• _WORK INSTRUCTION_
Print only the lines below, from the very first to the one containing "[No vamos a", exactly as they stand. Do not print pictures.

• _INPUT FOR THIS TASK_

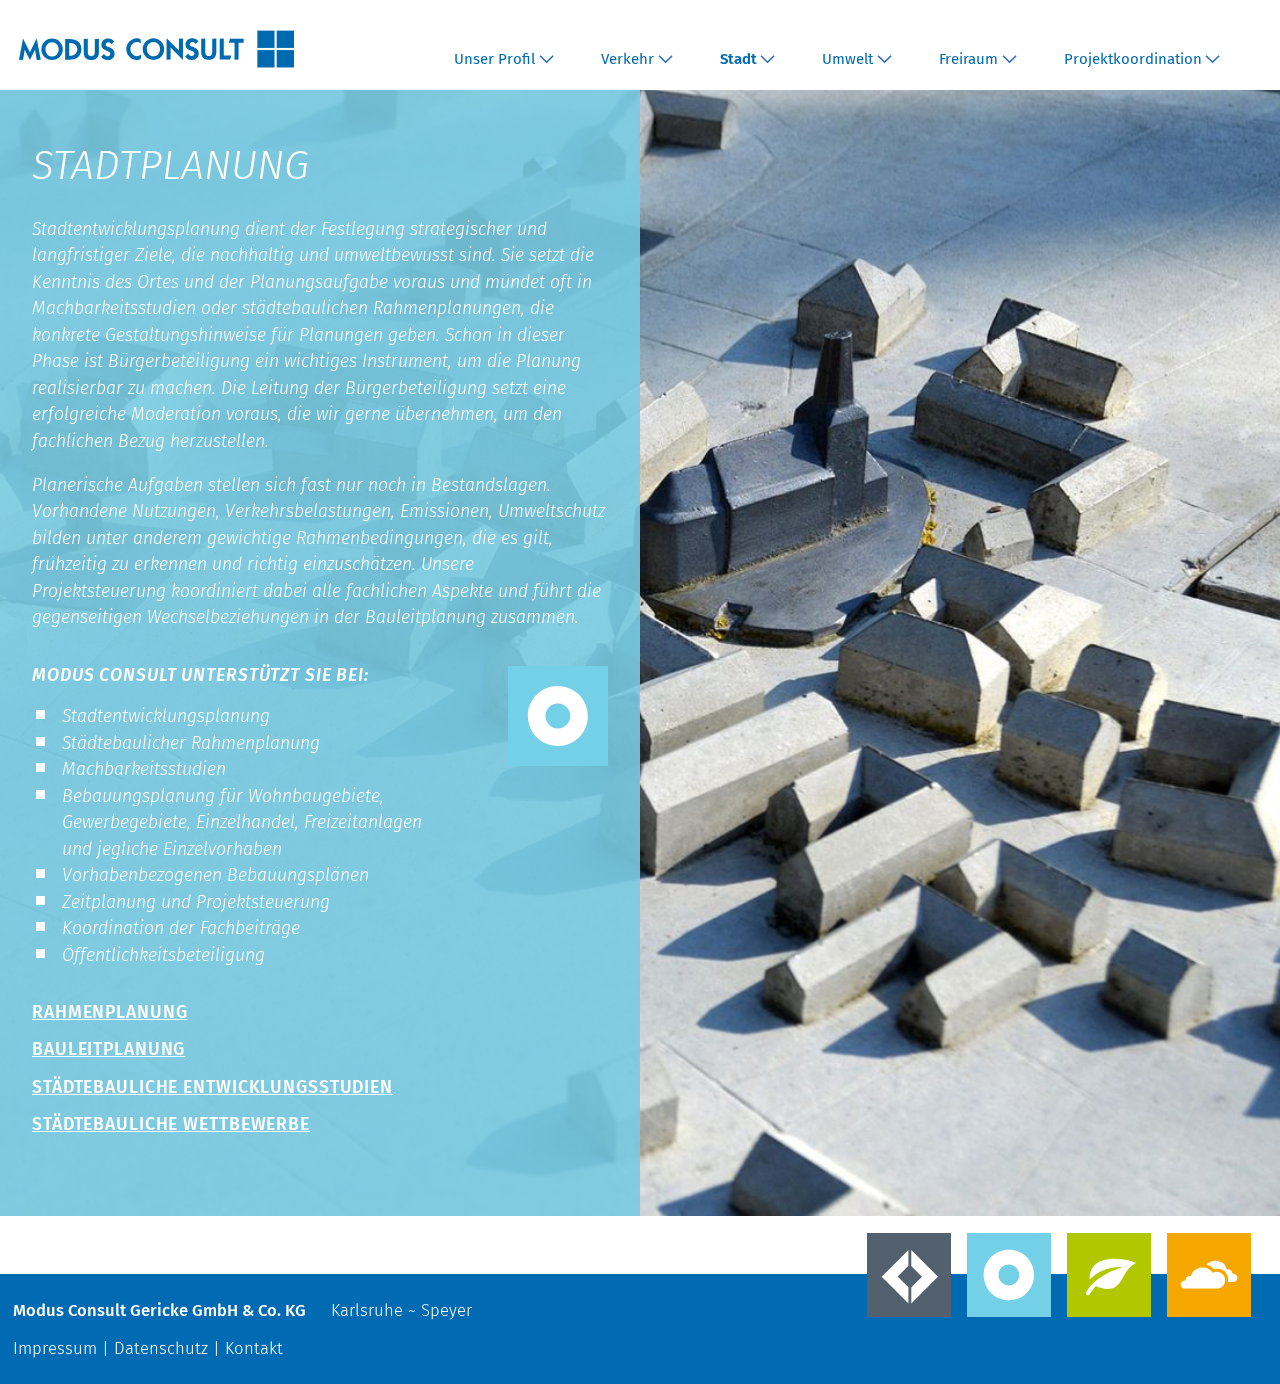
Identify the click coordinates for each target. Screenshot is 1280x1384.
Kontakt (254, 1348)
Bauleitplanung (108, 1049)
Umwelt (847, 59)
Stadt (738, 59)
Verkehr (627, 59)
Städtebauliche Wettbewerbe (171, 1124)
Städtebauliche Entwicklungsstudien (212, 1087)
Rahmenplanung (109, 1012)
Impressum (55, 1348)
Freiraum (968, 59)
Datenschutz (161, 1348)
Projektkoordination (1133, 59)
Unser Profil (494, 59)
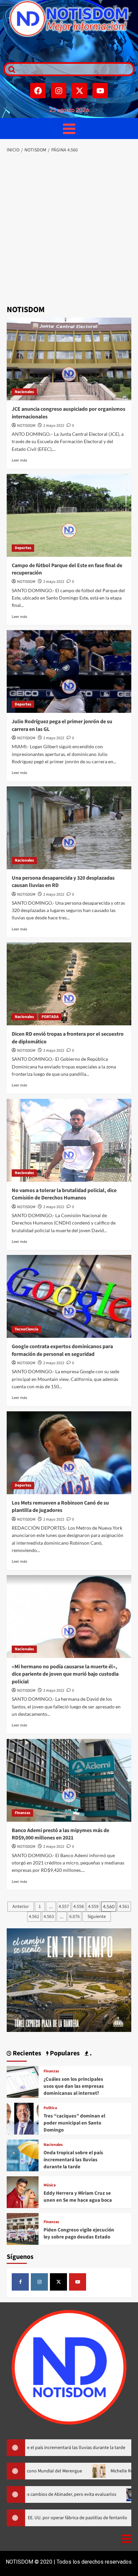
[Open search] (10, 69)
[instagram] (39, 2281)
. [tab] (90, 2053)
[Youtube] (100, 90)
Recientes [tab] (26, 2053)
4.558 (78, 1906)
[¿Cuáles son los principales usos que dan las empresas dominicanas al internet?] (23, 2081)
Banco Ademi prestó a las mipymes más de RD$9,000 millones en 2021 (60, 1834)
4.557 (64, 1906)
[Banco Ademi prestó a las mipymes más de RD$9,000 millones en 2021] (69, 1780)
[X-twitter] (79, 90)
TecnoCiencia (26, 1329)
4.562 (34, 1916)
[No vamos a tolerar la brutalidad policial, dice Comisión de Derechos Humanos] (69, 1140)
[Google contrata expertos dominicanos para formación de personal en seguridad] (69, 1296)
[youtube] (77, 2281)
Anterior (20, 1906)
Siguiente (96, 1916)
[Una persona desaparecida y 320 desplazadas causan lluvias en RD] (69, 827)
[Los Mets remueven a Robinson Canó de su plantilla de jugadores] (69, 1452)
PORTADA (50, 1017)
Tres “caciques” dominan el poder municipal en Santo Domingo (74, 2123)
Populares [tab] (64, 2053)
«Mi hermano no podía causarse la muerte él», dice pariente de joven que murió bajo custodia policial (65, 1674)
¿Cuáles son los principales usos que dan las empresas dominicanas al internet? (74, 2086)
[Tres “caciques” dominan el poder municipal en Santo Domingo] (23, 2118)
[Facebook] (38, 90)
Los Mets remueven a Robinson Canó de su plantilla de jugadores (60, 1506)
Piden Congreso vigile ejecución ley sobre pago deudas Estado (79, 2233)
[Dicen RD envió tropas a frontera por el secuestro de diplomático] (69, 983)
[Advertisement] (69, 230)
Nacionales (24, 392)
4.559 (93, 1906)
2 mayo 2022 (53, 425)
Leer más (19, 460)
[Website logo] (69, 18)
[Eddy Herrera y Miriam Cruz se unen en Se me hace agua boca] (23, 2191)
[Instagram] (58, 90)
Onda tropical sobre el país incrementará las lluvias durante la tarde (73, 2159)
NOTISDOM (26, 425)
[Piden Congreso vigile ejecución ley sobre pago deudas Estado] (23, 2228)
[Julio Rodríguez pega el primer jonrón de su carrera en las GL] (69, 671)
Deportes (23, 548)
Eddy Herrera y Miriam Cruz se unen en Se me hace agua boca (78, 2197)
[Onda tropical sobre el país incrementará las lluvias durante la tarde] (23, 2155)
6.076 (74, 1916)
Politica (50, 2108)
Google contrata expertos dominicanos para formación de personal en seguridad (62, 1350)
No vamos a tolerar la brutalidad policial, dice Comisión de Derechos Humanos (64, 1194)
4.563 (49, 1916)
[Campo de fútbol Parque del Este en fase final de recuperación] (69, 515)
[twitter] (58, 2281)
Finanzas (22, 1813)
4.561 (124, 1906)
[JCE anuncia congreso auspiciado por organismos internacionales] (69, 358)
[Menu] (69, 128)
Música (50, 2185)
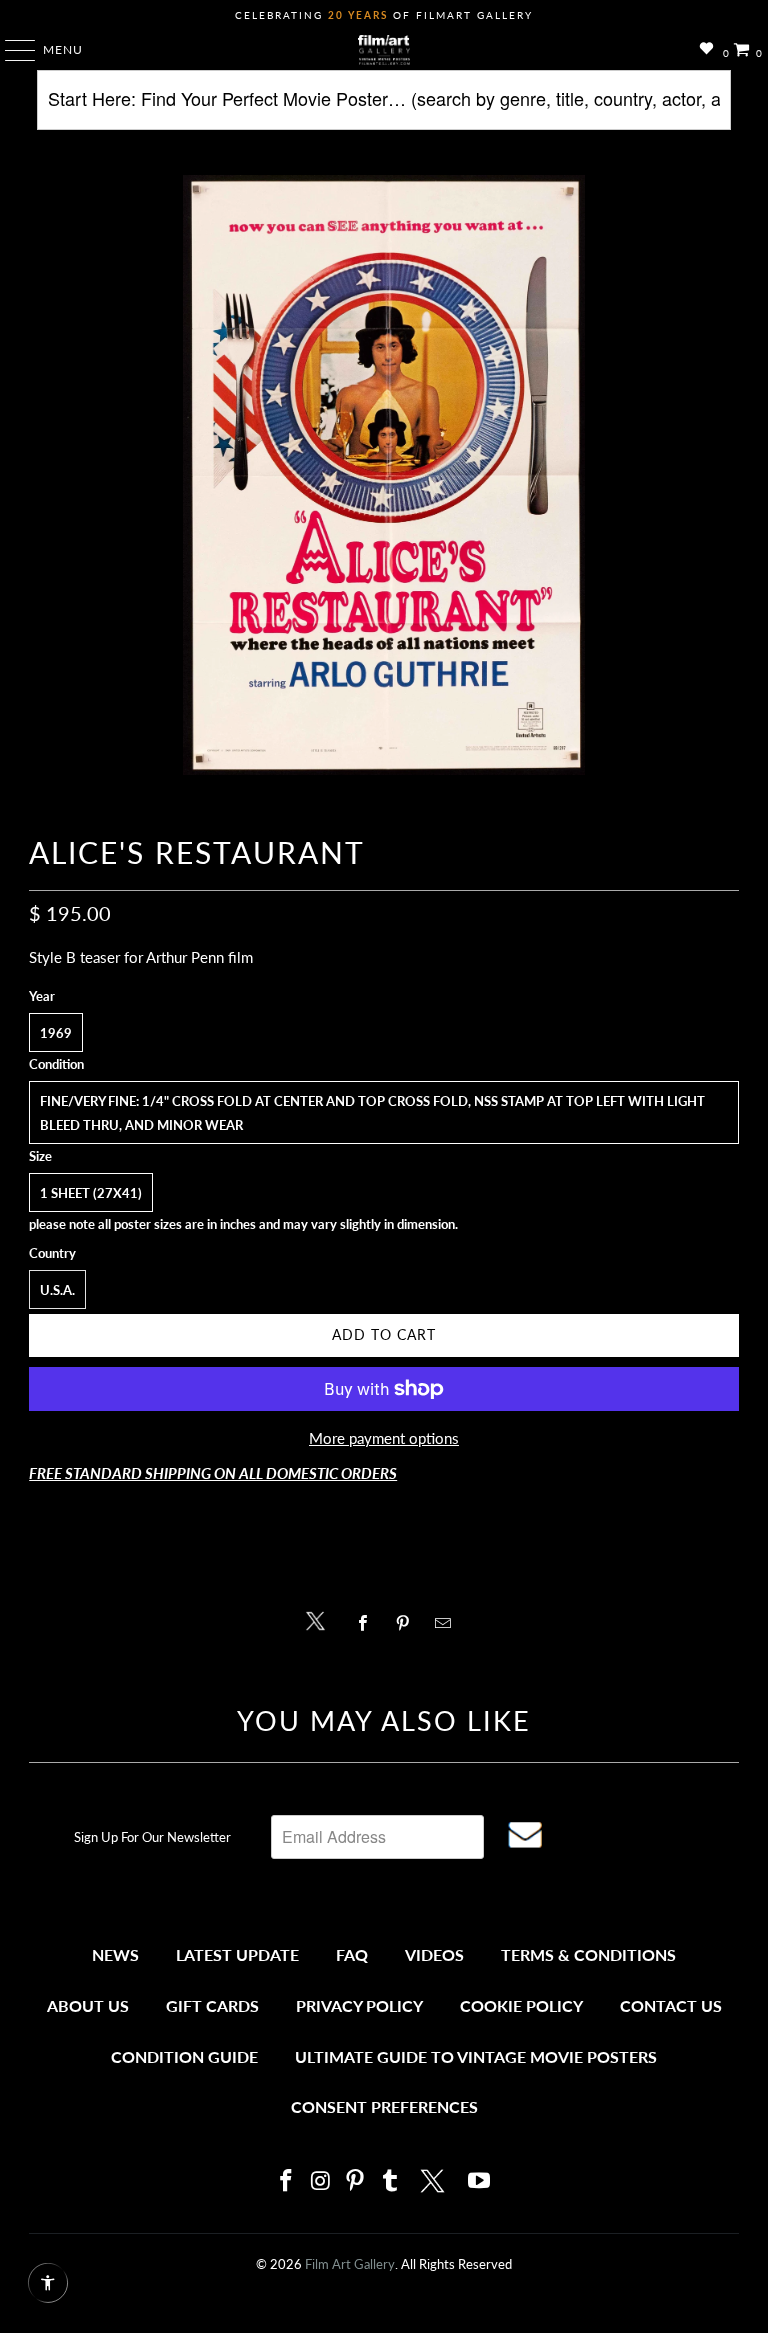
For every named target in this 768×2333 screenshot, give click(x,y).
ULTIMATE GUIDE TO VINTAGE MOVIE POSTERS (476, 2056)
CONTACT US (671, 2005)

• _ANSWER AREA_
Identify the click coordinates for each target. Screenshot is 1280x1384.
Kontakt (254, 1348)
Bauleitplanung (108, 1049)
Umwelt (847, 59)
Stadt (738, 59)
Verkehr (627, 59)
Städtebauliche Wettbewerbe (171, 1124)
Städtebauliche Entwicklungsstudien (212, 1087)
Rahmenplanung (109, 1012)
Impressum (55, 1348)
Freiraum (968, 59)
Datenschutz (161, 1348)
Projektkoordination (1133, 59)
Unser Profil (494, 59)
[Open search] (10, 69)
[instagram] (39, 2281)
. [tab] (90, 2053)
[Youtube] (100, 90)
Recientes [tab] (26, 2053)
4.558 (78, 1906)
[¿Cuáles son los principales usos que dan las empresas dominicanas al internet?] (23, 2081)
Banco Ademi prestó a las mipymes más de RD$9,000 millones en 2021 (60, 1834)
4.557 (64, 1906)
[Banco Ademi prestó a las mipymes más de RD$9,000 millones en 2021] (69, 1780)
[X-twitter] (79, 90)
TecnoCiencia (26, 1329)
4.562 (34, 1916)
[No vamos a tolerar la brutalidad policial, dice Comisión de Derechos Humanos] (69, 1140)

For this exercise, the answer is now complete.